##### Extract to read #####
I was inquiring with Dr. Prasad because we differ on some important topics and I thought it would be informative for the public if we recorded a friendly discussion/debate that we could post for everyone's edification, including our own. For the record, I also wrote to Dr. Ioannidis with the same request but didn't hear from him either. Jay Bhattacharya has been the only person to answer my call. Ask him if it's been worthwhile
Dr. Prasad doesn't let people make comments on his substack posts unless they are paid subscribers so I'm left having to make comments below his videos which is fine. He probably never sees them which is also fine. A tiny number of people will read them and I hope they will learn something.
But a real debate where he gets to defend my criticisms would be better. You should know all about that, Steve, as someone who has pushed strongly for open debate and very generously has put your money where your mouth is. I commend you for that.`
But to say in this post that "No one in the medical community will support what he wrote", is just flat wrong. I would. Dr. Bhattacharya would. In fact, Jay has participated in 24 hours of discussions/debates with me so far- a person with a following who has been generous with his time debating someone who does not agree with him on everything, and that's putting it mildly. I'm very grateful for him doing this for me because no-one else would.
##### Dataset extract #####
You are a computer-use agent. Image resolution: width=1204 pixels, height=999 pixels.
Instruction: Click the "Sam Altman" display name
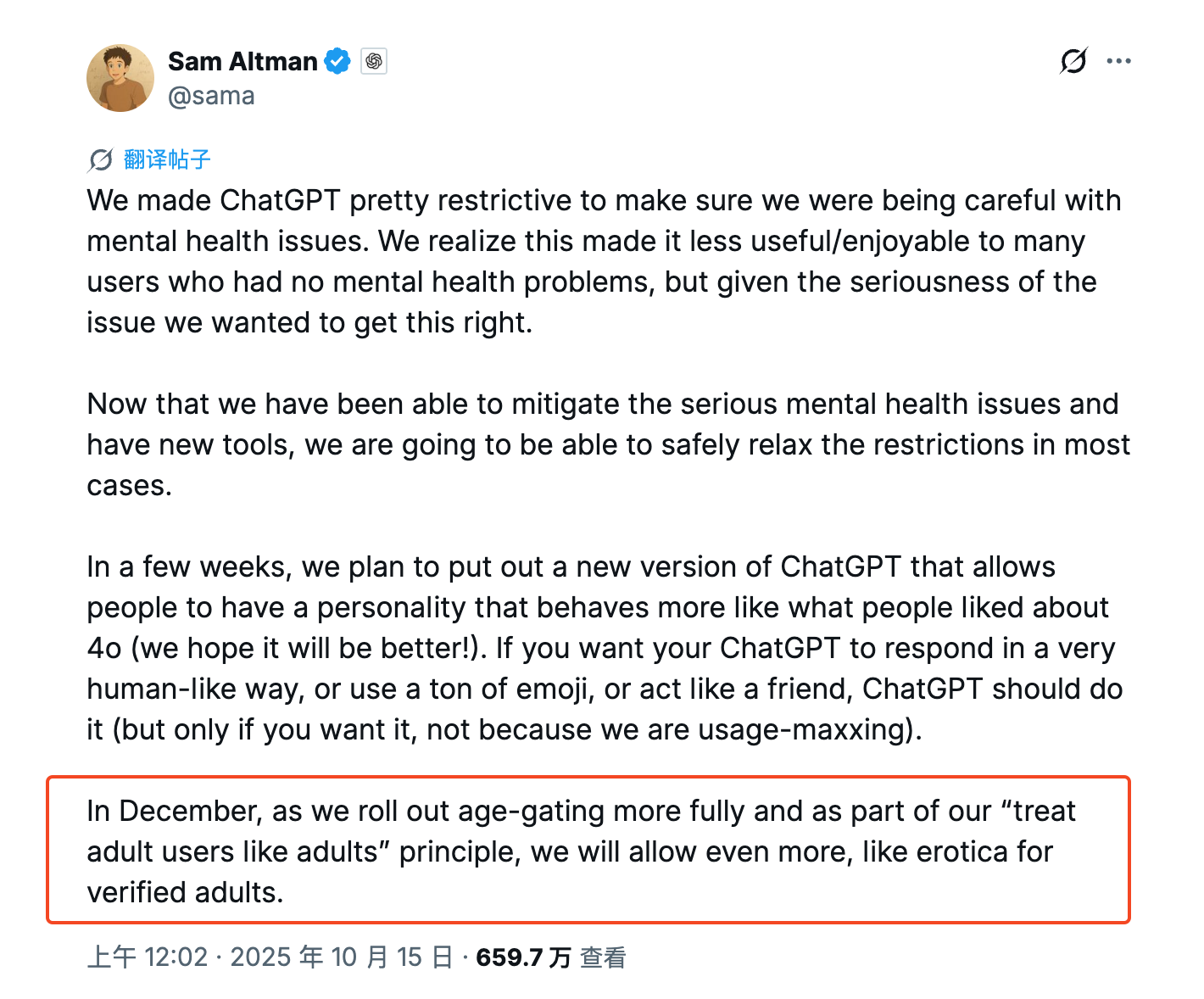tap(242, 62)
#####
■ Parts of the exercise ■
(a) Reproduce the passage of the comment on Dr. Prasad from "But a real debate" up to and including "no-one else would.".
(b) Answer the following questions using the comment on Dr. Prasad:
(i) Apart from Dr. Prasad, whom did the writer also contact with the same request?
(ii) Under what condition does Dr. Prasad allow people to comment on his substack posts?
(iii) How many hours of discussions or debates has Jay participated in with the writer so far?
(c) Continue the comment on Dr. Prasad, beginning after its final sentence.
The data above are separate from the comment on Dr. Prasad and are unrelated to it.

■ Activity answers ■
(a)
But a real debate where he gets to defend my criticisms would be better. You should know all about that, Steve, as someone who has pushed strongly for open debate and very generously has put your money where your mouth is. I commend you for that.`
But to say in this post that "No one in the medical community will support what he wrote", is just flat wrong. I would. Dr. Bhattacharya would. In fact, Jay has participated in 24 hours of discussions/debates with me so far- a person with a following who has been generous with his time debating someone who does not agree with him on everything, and that's putting it mildly. I'm very grateful for him doing this for me because no-one else would.

(b)
(i) Dr. Ioannidis.
(ii) Only if they are paid subscribers.
(iii) 24 hours.

(c)
I've lost a brother and a cousin over this pandemic- they didn't believe me either and shamed me on social media for something that turned out to be right- and I should have been front and center explaining this to everyone when they didn't understand. Imagine the lives I could have saved if someone had answered me. I wrote the White House and4 major network TV hosts after the lockdowns were announced but before they were put in place, asking for 3 minutes to explain why they wouldn't work and that they would cause death and destruction on a 'biblical scale". Do you think they might have thought twice about it after I had explained to them that the IFR was really .1%, not 40 x higher at 4% like the "experts" were telling everyone it was? What, 150 million lives?
What about when I was the first to show by data that the vaccines weren't blocking transmission. I did it in mid-January, 2021. Drs. Fauci and Walensky were still saying that it blocked transmission SEVEN MONTHS LATER! YouTube had taken down my video explaining it all within 10 minutes of it going up. Good thing I had learned how screenshot worked by then, eh? You think maybe some people wouldn't have risked taking the vaccine if they had known the vaccine didn't block transmission, or that we had already reached herd immunity to the wild type on January 11, 2021, without the help of a single person fully-vaccinated after the experts told us we had to have 60 - 70 %, then 90%, then 98% of the population vaccinated before we reached herd immunity? You think that's kind of important, Steve, reaching herd immunity without a single person- not 1%, a single person- benefitting fully from being vaccinated? YouTube must have thought so. They took my video down presto-pronto; within minutes. YouTube got better and better at this, you know. They took one of my videos down with 4 views and 2 likes, one of which was mine!
I've already started on my second COVID-19 book. It's going to be called "If Only They Had Listened: How I Cracked the Most Egregious Crime in Medical History" with the word "Medical" crossed out so you can still read it.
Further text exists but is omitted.